Stored data:
◇ ◇ ◇

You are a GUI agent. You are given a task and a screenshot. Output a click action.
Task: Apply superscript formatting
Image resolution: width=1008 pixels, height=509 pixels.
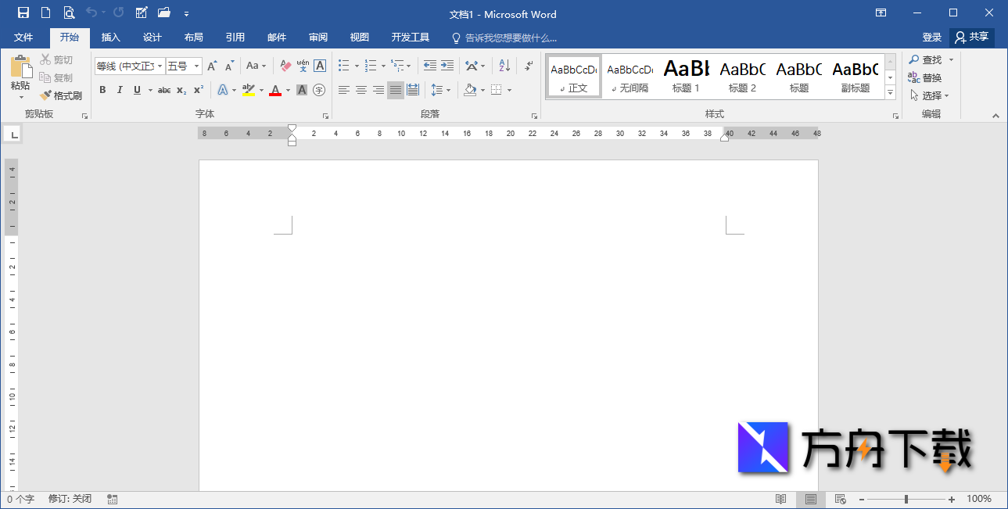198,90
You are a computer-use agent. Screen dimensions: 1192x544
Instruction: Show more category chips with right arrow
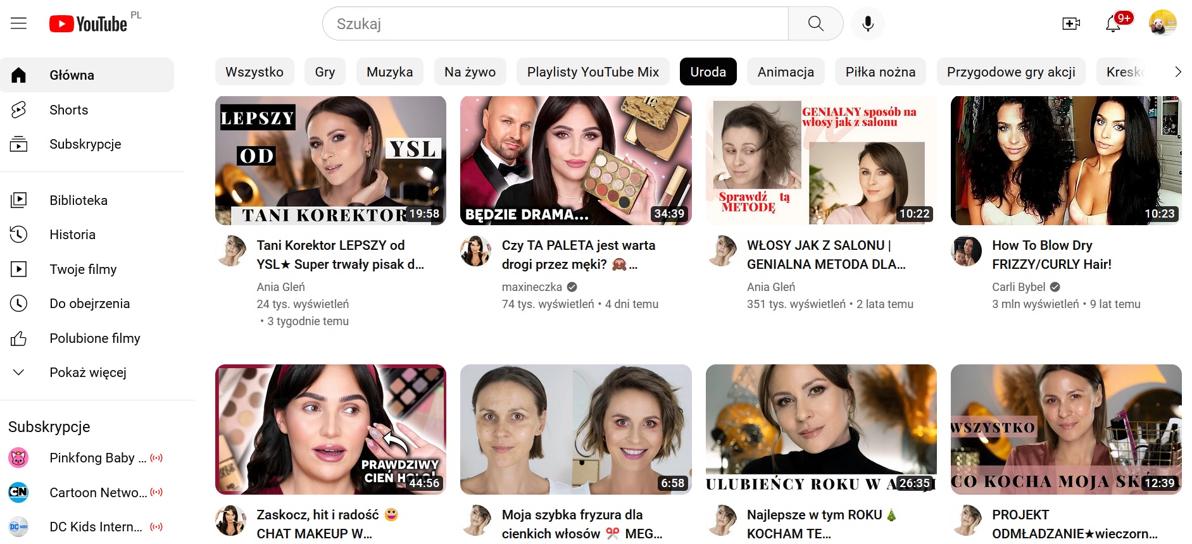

◇ ◇ ◇

**EXERCISE BRIEF**:
Line count for "agent": say how many lines of the entries above include that word, and give only the number.

**FINAL ANSWER**:
2